━━ Given records

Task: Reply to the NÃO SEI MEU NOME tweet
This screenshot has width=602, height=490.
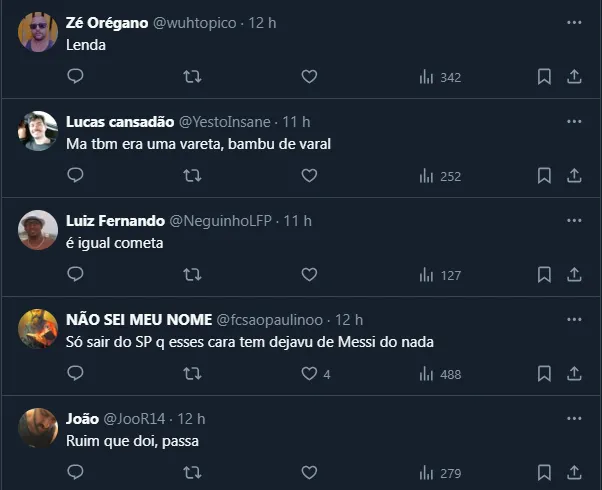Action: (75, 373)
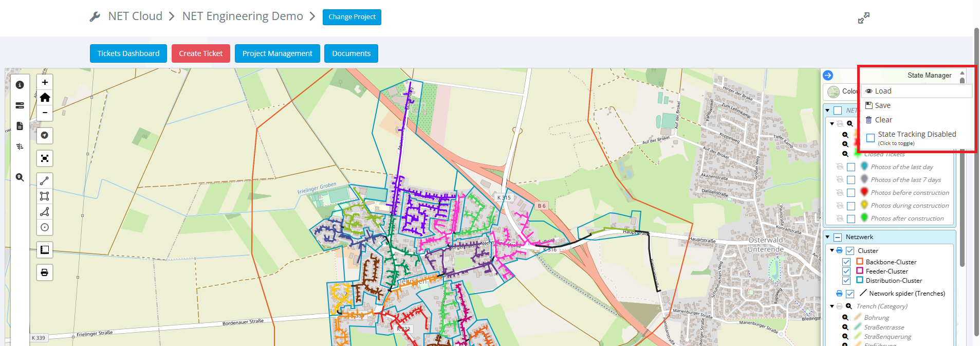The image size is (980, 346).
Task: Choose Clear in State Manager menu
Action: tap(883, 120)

━━━━
━━ Given records

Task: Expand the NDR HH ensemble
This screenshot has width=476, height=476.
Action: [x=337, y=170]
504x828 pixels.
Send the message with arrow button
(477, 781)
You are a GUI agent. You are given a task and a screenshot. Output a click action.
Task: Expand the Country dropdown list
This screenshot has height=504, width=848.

━━━━

§ **Your goal**:
Starting at the line above that holds "Task: Expand the NDR HH ensemble" and ending at the line that holds "This screenshot has height=504, width=848.", transcribe each line exactly and include no other lines.

§ **Result below**:
Task: Expand the NDR HH ensemble
This screenshot has width=476, height=476.
Action: [x=337, y=170]
504x828 pixels.
Send the message with arrow button
(477, 781)
You are a GUI agent. You are given a task and a screenshot. Output a click action.
Task: Expand the Country dropdown list
This screenshot has height=504, width=848.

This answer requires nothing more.